::: Material supplied

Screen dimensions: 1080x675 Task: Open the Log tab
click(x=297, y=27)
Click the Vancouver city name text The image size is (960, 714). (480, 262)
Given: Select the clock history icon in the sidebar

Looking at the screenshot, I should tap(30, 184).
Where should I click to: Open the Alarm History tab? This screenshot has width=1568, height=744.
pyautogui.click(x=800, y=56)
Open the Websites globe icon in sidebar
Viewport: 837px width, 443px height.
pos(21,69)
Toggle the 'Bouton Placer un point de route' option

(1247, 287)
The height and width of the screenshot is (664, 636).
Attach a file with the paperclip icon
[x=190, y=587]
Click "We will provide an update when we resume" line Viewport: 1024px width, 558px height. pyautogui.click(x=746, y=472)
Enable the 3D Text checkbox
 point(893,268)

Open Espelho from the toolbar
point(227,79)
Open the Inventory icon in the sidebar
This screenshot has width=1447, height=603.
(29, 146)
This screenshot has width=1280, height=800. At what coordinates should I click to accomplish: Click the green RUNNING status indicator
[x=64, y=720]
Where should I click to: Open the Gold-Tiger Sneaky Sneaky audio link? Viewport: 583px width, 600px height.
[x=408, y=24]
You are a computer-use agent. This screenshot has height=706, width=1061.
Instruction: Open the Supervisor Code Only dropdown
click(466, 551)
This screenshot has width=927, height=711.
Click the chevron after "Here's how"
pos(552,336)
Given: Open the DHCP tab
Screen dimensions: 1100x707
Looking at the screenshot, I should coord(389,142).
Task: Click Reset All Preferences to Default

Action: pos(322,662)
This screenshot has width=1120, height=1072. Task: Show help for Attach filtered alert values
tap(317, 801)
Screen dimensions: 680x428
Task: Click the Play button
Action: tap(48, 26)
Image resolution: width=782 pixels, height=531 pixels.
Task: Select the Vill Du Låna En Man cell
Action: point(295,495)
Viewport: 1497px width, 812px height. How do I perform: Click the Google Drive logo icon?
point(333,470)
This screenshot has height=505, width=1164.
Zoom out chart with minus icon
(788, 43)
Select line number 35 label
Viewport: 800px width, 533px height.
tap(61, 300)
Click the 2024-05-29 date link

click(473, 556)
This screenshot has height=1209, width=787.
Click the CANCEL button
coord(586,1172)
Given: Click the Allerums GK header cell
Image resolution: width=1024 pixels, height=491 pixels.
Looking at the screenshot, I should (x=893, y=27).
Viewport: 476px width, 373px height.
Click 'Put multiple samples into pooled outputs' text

::::::

--- What to produce ---
Starting at the line that contains "Viewport: 476px width, 373px height.", output every remaining line of the data exactly, and stop after the last one.

--- Result ---
Viewport: 476px width, 373px height.
Click 'Put multiple samples into pooled outputs' text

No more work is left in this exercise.